Director, Andy Sandberg, has done a superb job of guiding Bayardelle through this event-filled and melodramatic story. He has choreographed Bayardelle’s transition from character to character such that each is clearly delineated and discernable. She handles the changes smoothly and with complete conviction. Unfortunately, her young Shida is intensely over eager and at times, nails-on-a-chalk-board grating.
Sandberg is aided by lighting designer, Grant Yeager. Yeager has managed to create many beautiful looks and moods with his lighting. This is particularly important in small venue where space for scenery is limited.
Set designer, Charlie Corcoran has given Sandberg a fire escape down-right extending to the edge of the stage.
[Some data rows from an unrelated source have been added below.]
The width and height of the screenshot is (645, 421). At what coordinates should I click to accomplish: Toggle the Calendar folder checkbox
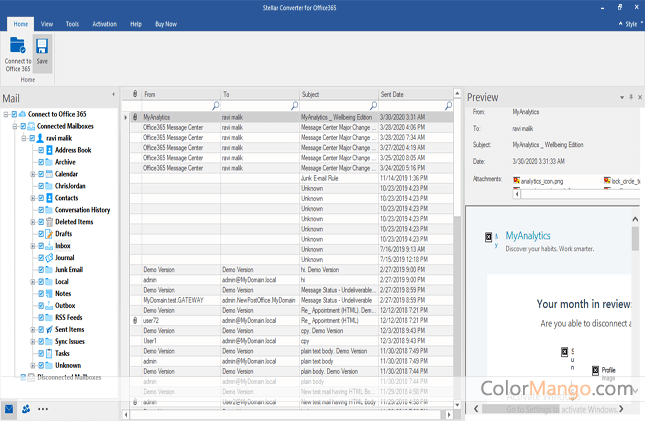[x=41, y=173]
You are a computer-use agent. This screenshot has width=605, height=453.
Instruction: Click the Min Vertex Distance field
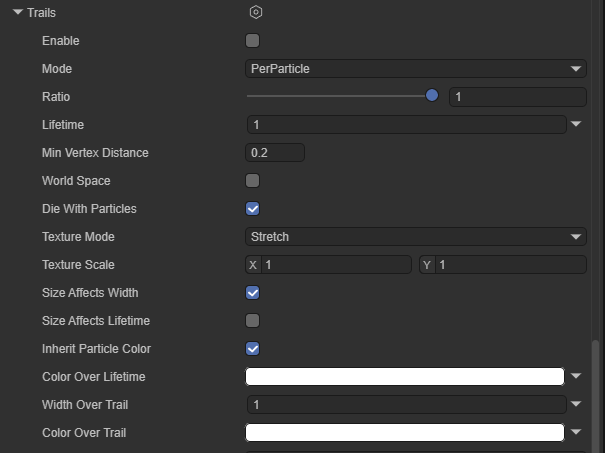tap(275, 153)
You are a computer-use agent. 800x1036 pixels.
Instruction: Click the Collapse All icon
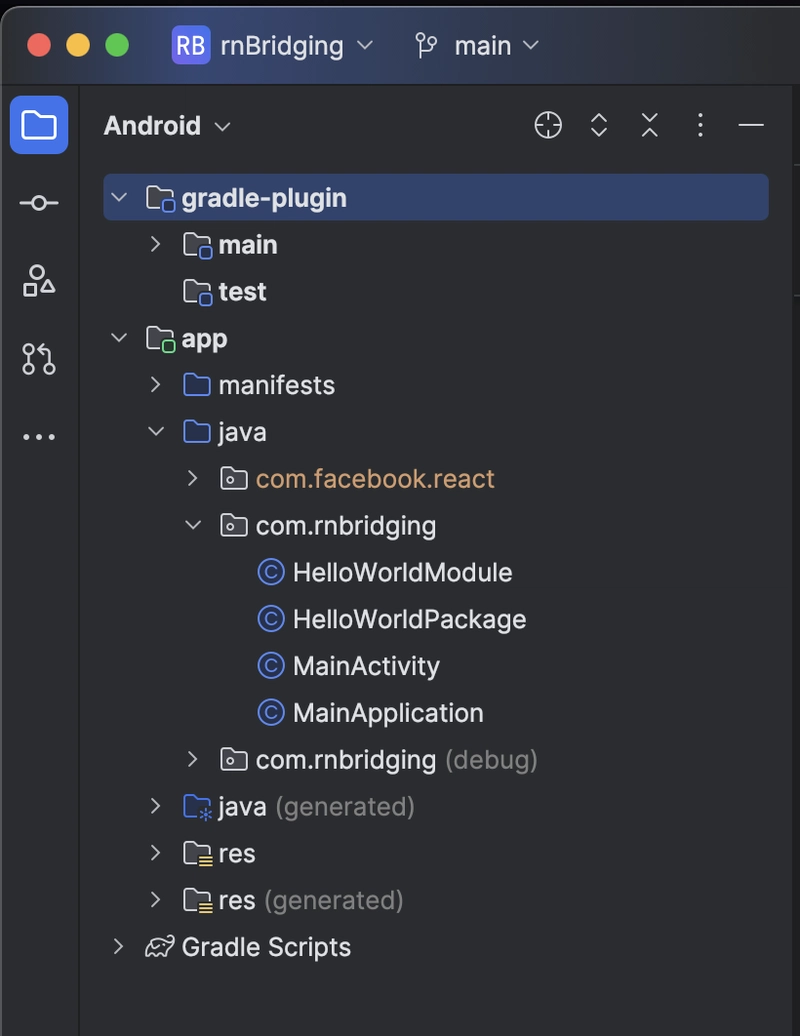pos(649,125)
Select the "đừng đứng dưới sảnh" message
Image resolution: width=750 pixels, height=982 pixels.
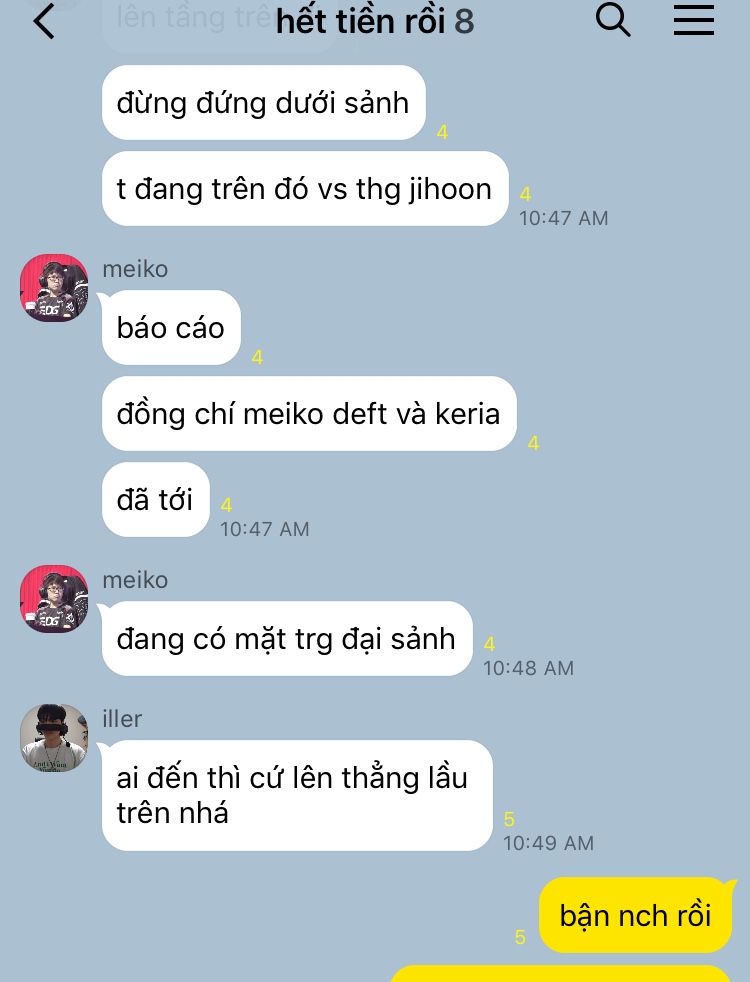click(264, 103)
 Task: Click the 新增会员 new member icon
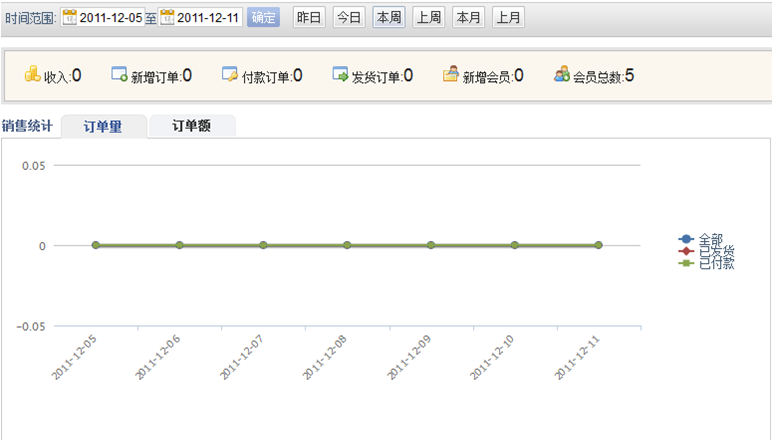[x=451, y=75]
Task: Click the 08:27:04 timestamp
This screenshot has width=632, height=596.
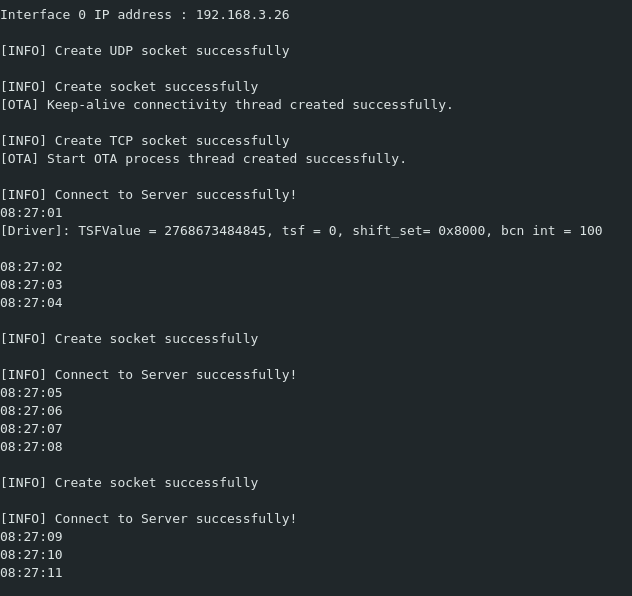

The set has a wire-metal fence upstage between the actress and the four-piece band. There is a chair and an area stage-left where she can place and retrieve small hand props. Simple, but workable.
Bayardelle’s tale of Shida weaves a cohesive story that’s easy to follow, albeit predictable. I am sure we will be seeing much more from this promising actress. She has a great set of pipes, but she is much more appealing when she is pianissimo.
Shida is playing at Ars Nova, 511 West 54th St. through August 28, 2013.